Allergic Rhinitis: Pathophysiology, Clinical Features, Diagnosis, and Evidence-Based Treatment Strategies

By | June 16, 2026

Allergic rhinitis (AR) is an IgE-mediated inflammatory disorder of the nasal mucosa driven by exposure to aeroallergens such as pollen, dust mites, animal dander, and molds. Although often perceived as a minor condition, AR is clinically significant because it can impair sleep, concentration, school or work performance, and it commonly coexists with asthma and atopic dermatitis. Understanding the immunologic cascade is central to accurate diagnosis and effective management.

AR typically presents with a cluster of anterior and posterior nasal symptoms: rhinorrhea, nasal pruritus, sneezing, nasal congestion, and postnasal drip. Many patients also develop ocular pruritus, tearing, and conjunctival erythema, reflecting shared IgE-driven mechanisms in the upper airway. Seasonal AR tends to correlate with allergen exposure peaks, whereas perennial AR persists with year-round triggers like house dust mites. A key clinical feature is the episodic or persistent pattern that tracks with allergen exposure and improves when exposure is reduced.

Mechanistically, AR begins with sensitization: allergen-presenting cells prime naïve T helper cells toward a Th2 phenotype. This leads to class switching to allergen-specific IgE produced by B cells. IgE binds to high-affinity FcεRI receptors on mast cells and basophils. Upon re-exposure, allergen cross-linking of IgE triggers mast-cell degranulation and release of mediators including histamine, leukotrienes, and prostaglandins. These mediators produce rapid-phase symptoms (minutes to hours) such as sneezing, itching, rhinorrhea, and watery eyes. A later inflammatory phase (hours) involves eosinophil recruitment and cytokine production, sustaining congestion and mucosal swelling. The nasal epithelial barrier and neurogenic pathways also contribute; congestion may be amplified by reflex mechanisms and mucus hypersecretion.

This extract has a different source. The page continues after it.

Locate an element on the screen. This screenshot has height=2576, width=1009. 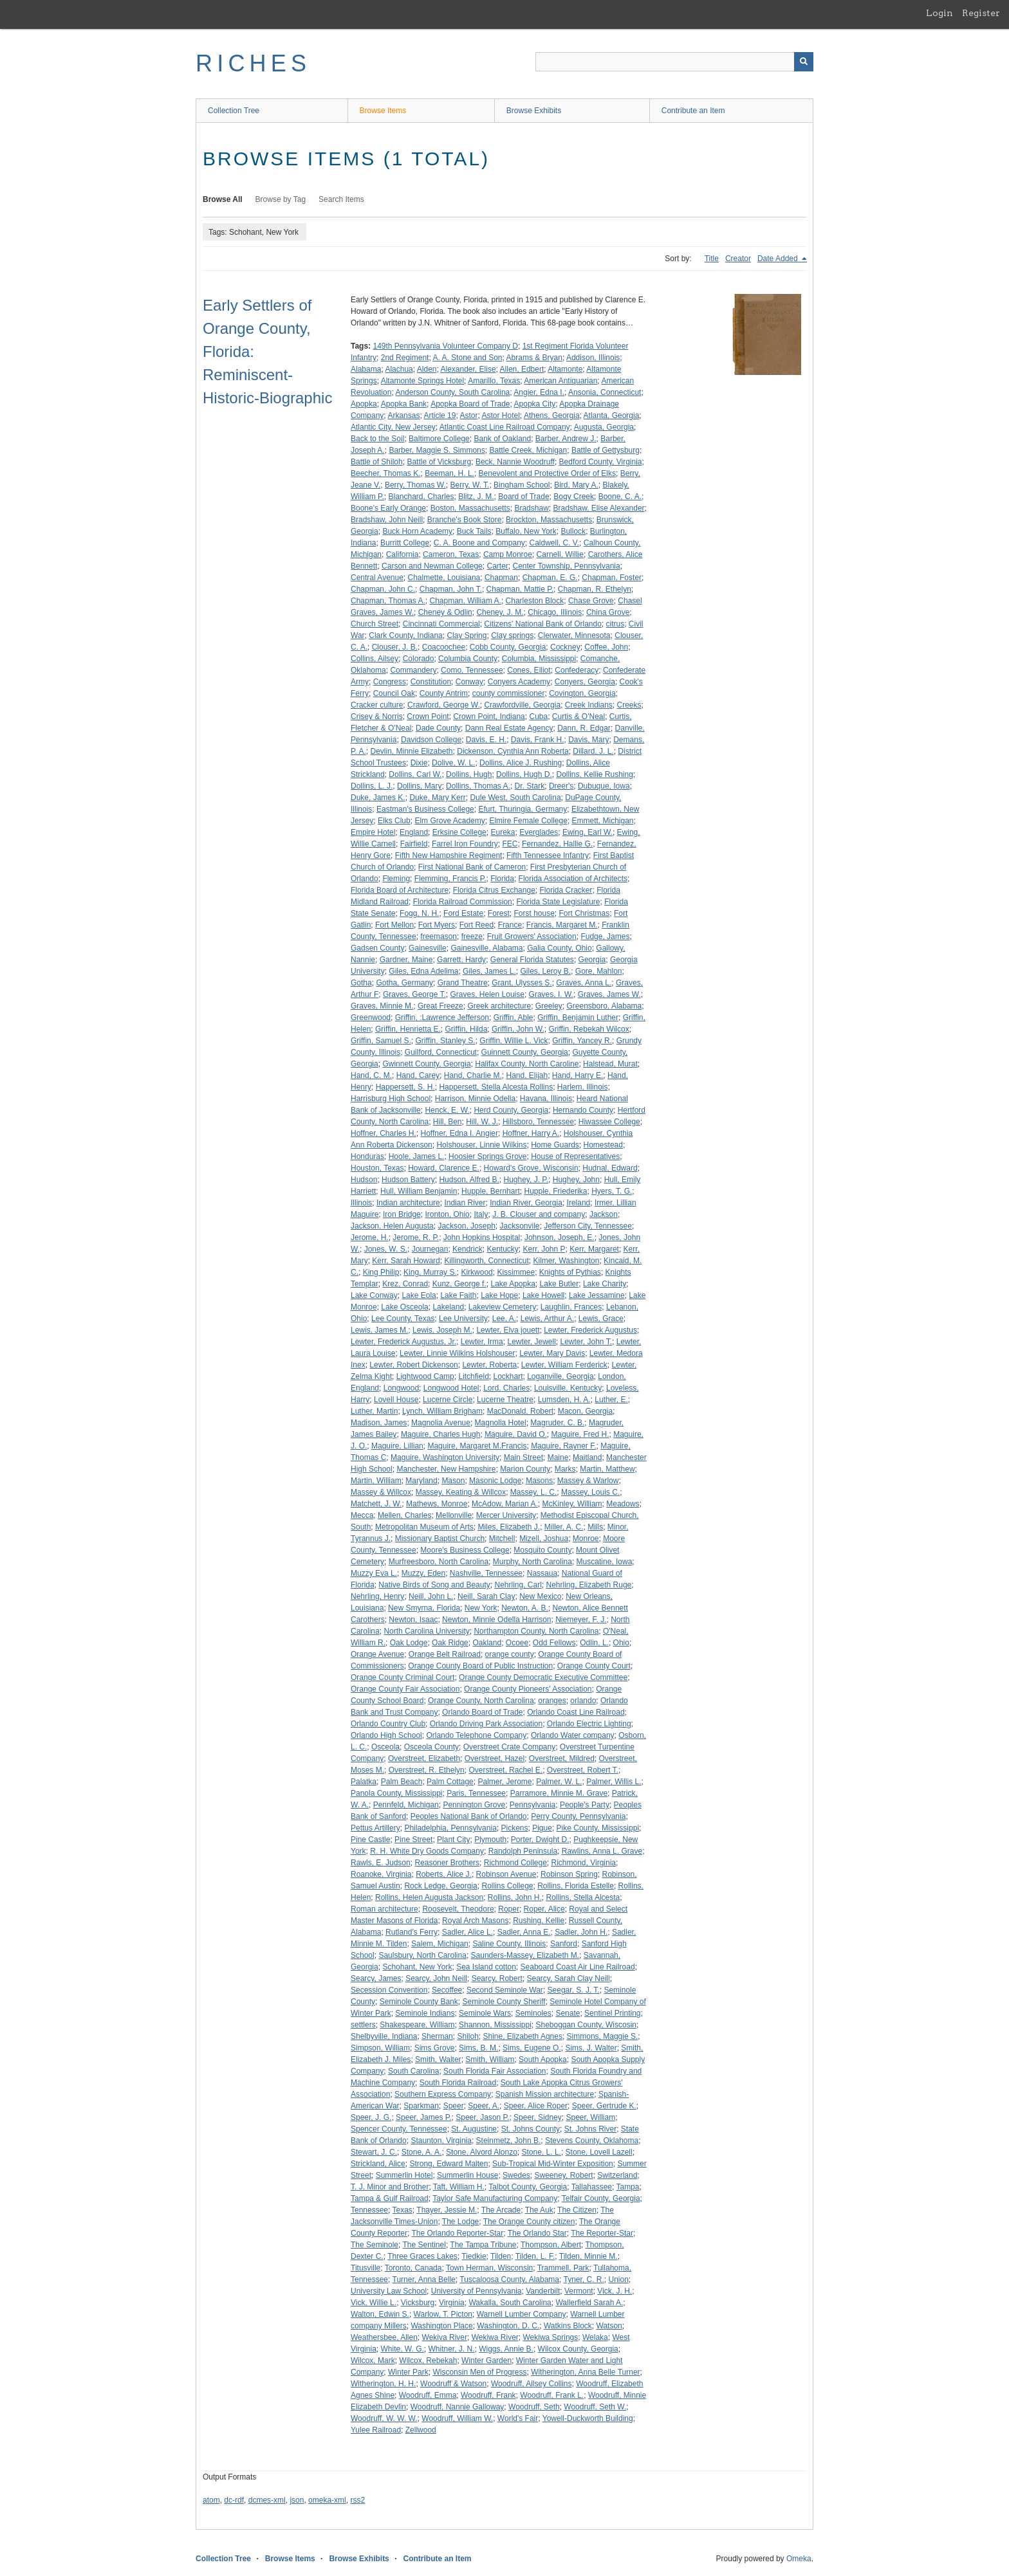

Differential diagnosis is essential because multiple disorders mimic AR. Nonallergic rhinitis includes vasomotor (idiopathic) rhinitis, medication-induced rhinitis (e.g., chronic topical decongestant overuse), and hormonal rhinitis. Infectious rhinitis and acute sinusitis typically produce purulent discharge, systemic symptoms, and shorter symptom duration. Structural causes such as nasal polyps, deviated septum, and chronic rhinosinusitis may require imaging or endoscopic evaluation. Clinicians should also consider combined diseases: uncontrolled AR can worsen asthma control through unified airway inflammation.

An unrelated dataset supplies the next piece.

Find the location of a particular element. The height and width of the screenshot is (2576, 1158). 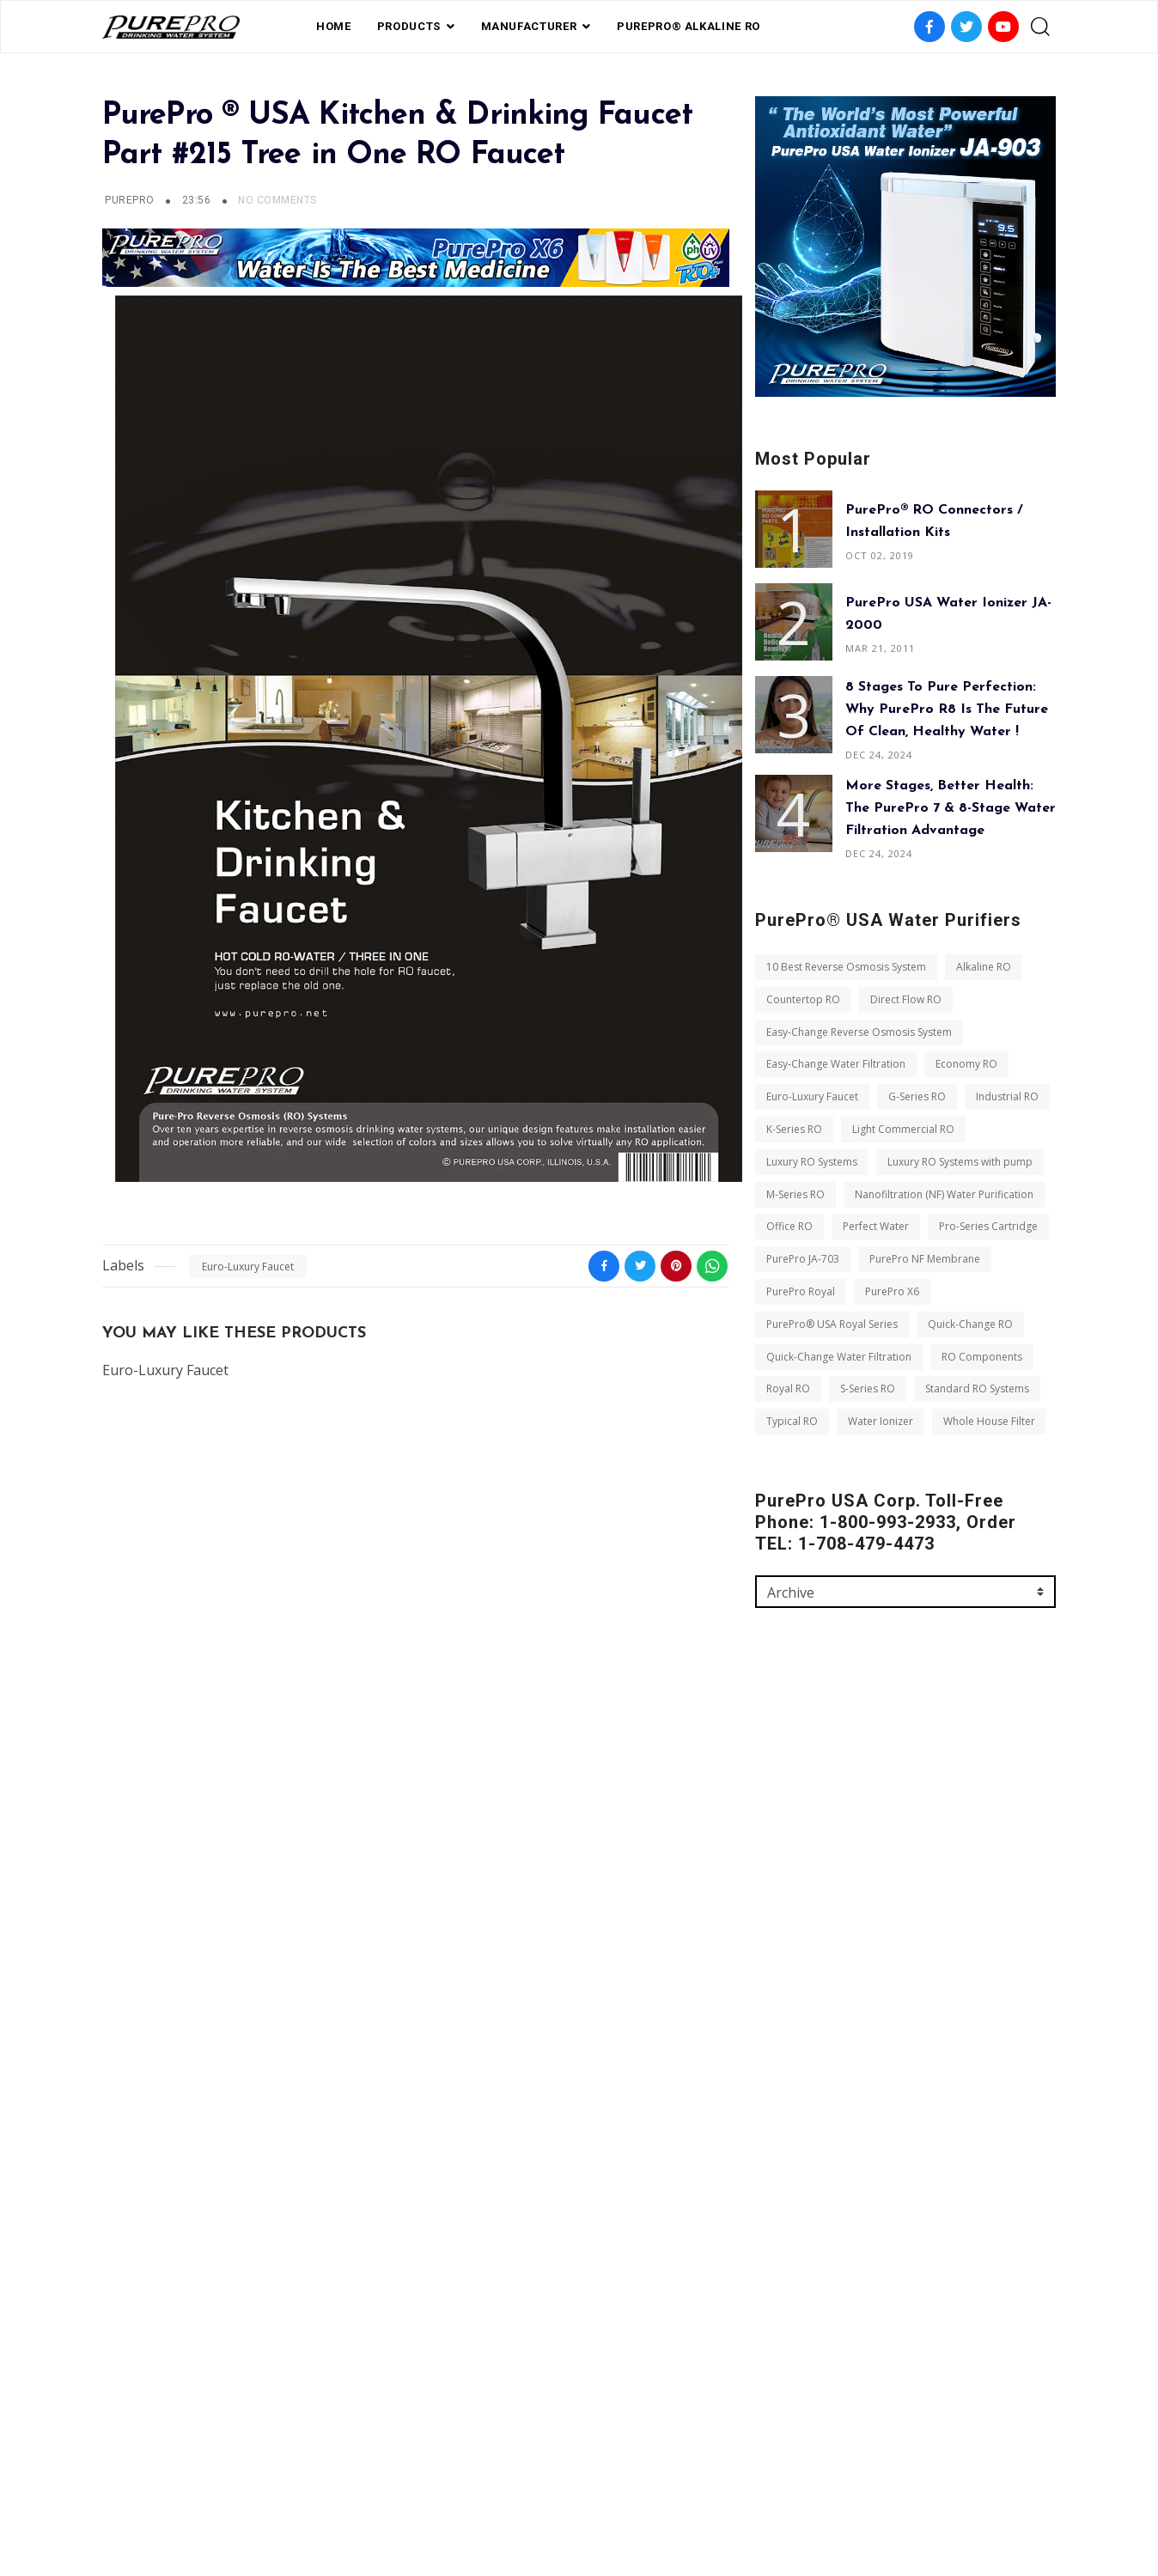

Royal RO is located at coordinates (788, 1388).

Diagnosis is primarily clinical, supported by targeted testing when uncertainty exists or when confirming allergen triggers would change management. Skin-prick testing or serum specific IgE testing identifies sensitization to relevant aeroallergens. These tests do not by themselves prove causality but, when aligned with symptom history, they inform trigger avoidance and potential immunotherapy decisions. Additional assessment includes evaluating for comorbid asthma using symptom history and, when indicated, spirometry.

Evidence-based treatment follows a stepwise approach emphasizing both symptom relief and disease modification. Allergen avoidance is foundational but often incomplete. Environmental strategies include dust-mite covers for bedding, humidity control, HEPA filtration, and minimizing outdoor exposure during high pollen counts. Pharmacologic therapy generally combines intranasal corticosteroids (INCS) with antihistamines depending on symptom profile. INCS are considered first-line for moderate-to-severe persistent AR because they reduce multiple inflammatory pathways, decreasing congestion and improving overall symptom burden. Second-generation oral antihistamines (less sedating than first-generation agents) and/or intranasal antihistamine sprays help control sneezing, itching, and rhinorrhea. For patients with prominent congestion, adjunctive therapy and adherence to correct spray technique are critical.

Short-term topical decongestants can reduce nasal blockage but carry a risk of rhinitis medicamentosa with prolonged use. Leukotriene receptor antagonists can be considered in select cases, particularly where asthma coexists, but they are generally less effective than INCS for nasal symptoms. For seasonal patterns, starting therapy before peak exposure and maintaining consistent use improves outcomes.

For patients with persistent symptoms despite optimal pharmacotherapy or for those whose triggers are difficult to avoid, allergen immunotherapy (subcutaneous or sublingual) is a disease-modifying option. Immunotherapy works by shifting immune responses away from Th2 dominance and promoting regulatory pathways that reduce IgE-mediated reactivity over time. Candidates require confirmation of clinically relevant sensitization and careful monitoring for adverse effects.

Ongoing management includes tracking symptom severity, medication use, and impact on sleep and daily functioning. Patient education—especially on intranasal corticosteroid technique (head position, gentle sniffing, avoiding sprays toward the nasal septum)—can materially influence effectiveness. When AR is treated effectively, patients often experience improved quality of life and reduced exacerbations in comorbid asthma.